As for the issue of significant threat, Dr. Robertson opined that Mr. Duckett poses a low to moderate risk of violent reoffending while residing in a supervised setting such as the Hospital or approved accommodation, with the extrinsic support of a detention disposition. However, in the absence of forensic support and supervision, his risk would be high. Dr. Robertson observed that while Mr. Duckett had used alcohol and cannabis in the past, substance use was not implicated in the index offence. He has been abstinent from alcohol since 2019.
The Hospital Report describes the likely re-offence scenario in the following way:
Absent forensic support and supervision, Mr. Duckett would not be able to manage his illness and level of risk independently. Without adequate support, supervision and structure, and with environmental changes, he would be stressed and his symptoms of paranoia and delusions would exacerbate. His mental state would slowly decline, but his fear of victimization and suicidal tendencies would increase significantly. He would likely try to solve his fears independently, resulting in extreme violence or even death.
Mr. Duckett has a number of strengths, including his on-going close relationship with his parents, who remain supportive of him. Dr. Robertson described him as an empathic individual who expresses remorse about the index offence and who is highly motivated to participate in treatment. Living in the community in Elgin or Middlesex counties is a real likelihood over the coming year. The ability to approve Mr. Duckett’s housing is necessary to ensure adequate support and supervision, with any problems being identified and acted upon proactively. The treatment team is recommending an increase in his passes to allow him to spend more time with this family and assess his ability to remain safe in the community.
In questioning Dr. Robertson, Mr. Rows for the Attorney General explored the issue of Mr. Duckett’s tendency to control the number of staff he will meet with and to be less than forthcoming with his emotions and symptoms. Dr. Robertson agreed that Mr. Duckett might still be keeping some information back, but the team has been working with him to address this issue. This will continue to be closely monitored and if he is able to move to a group home, staff there would also be given training in detecting when Mr. Duckett is off his baseline. Dr. Robertson added that Mr. Duckett is starting to develop insight into the forensic system, and he has been less focused on the speed with which he wants to move through it.

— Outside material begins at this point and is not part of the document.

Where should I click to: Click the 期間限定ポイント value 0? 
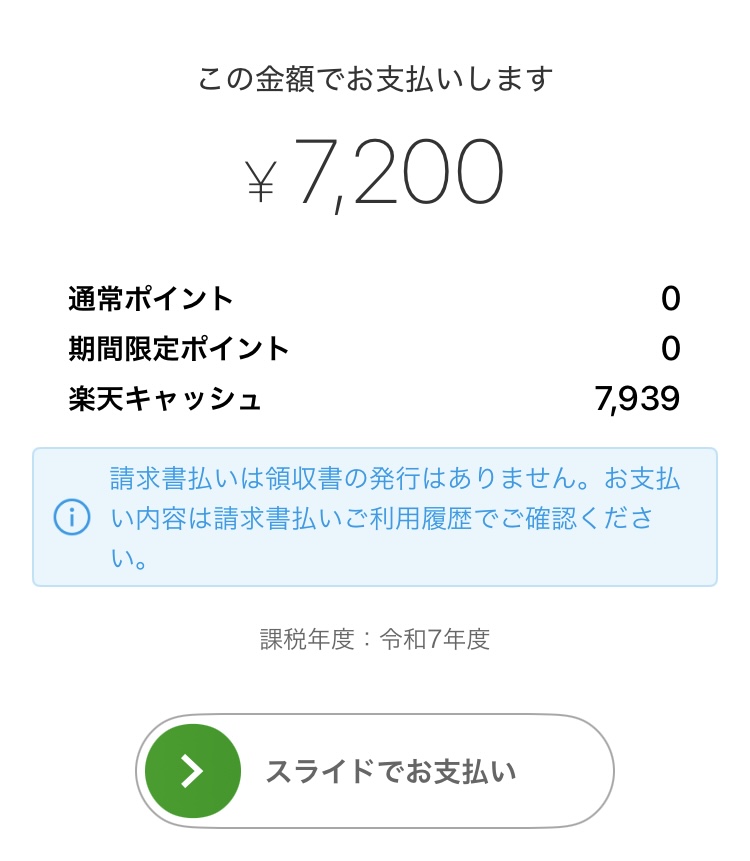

Dr. Robertson reiterated that Mr. Duckett has been exercising all of his community access without difficulty, and that the Hospital has a close relationship with Harvest Hands and is confident they would report any concerns. The doctor conceded that lengthier passes, such as 7-day passes, carried with them the potential for increased risk. However, Mr. Duckett’s is appropriately treated and his parents are genuinely interested in wanting to learn more about their son’s illness. They have been very good at reporting any concerns as to Mr. Duckett’s symptoms or behaviours, including during the 72-hour passes of which there have now been four. In addition, they have to periodically call in with their itinerary and report as to the progress of the visit. Dr. Robertson advised that the treatment team would check his parents’ willingness to have Mr. Duckett with them and extensively review Mr. Duckett’s compliance with medication, stability and overall level of cooperativeness prior to granting extended passes.

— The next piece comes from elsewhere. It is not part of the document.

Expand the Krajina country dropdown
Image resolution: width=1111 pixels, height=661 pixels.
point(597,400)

Dr. Robertson indicated that even if Mr. Duckett were to stop taking his clozapine, the injectable anti-psychotic medication he takes (Abilify) would provide ample coverage while arrangements were made to bring him back to the Hospital for assessment. Dr. Robertson said that while Mr. Duckett would experience an increase in suspiciousness and persecutory thoughts in the absence of clozapine, any deterioration would take a while to develop to the level that engendered the index offence. The treatment team would take any non-compliance with medication very seriously.
Mr. Read for Mr. Duckett explored the situation that gave rise to an increase in Mr. Duckett’s clozapine dose in December 2024. Dr. Robertson explained that factors other than non-compliance (such as cigarette smoking) can affect an individual’s clozapine levels and that the treatment team did not suspect non-compliance as being responsible for Mr. Duckett’s low clozapine levels. Dr. Robertson confirmed that the increased dose appears to be having the desired effect and that Mr. Duckett’s overarching trajectory is positive and moving in the direction of good mental health. However, despite Mr. Duckett’s symptoms having improved greatly, stress could still bring about a transitory increase in symptoms of persecutory and delusional beliefs. Consequently, there remains room to optimize his medication in the future.
Dr. Robertson advised that returning to Hamilton would be triggering for Mr. Duckett, in part because he feels a lot of remorse in connection with his index offence, and also he worries about the potential (psychological) harm his presence there could bring to the community.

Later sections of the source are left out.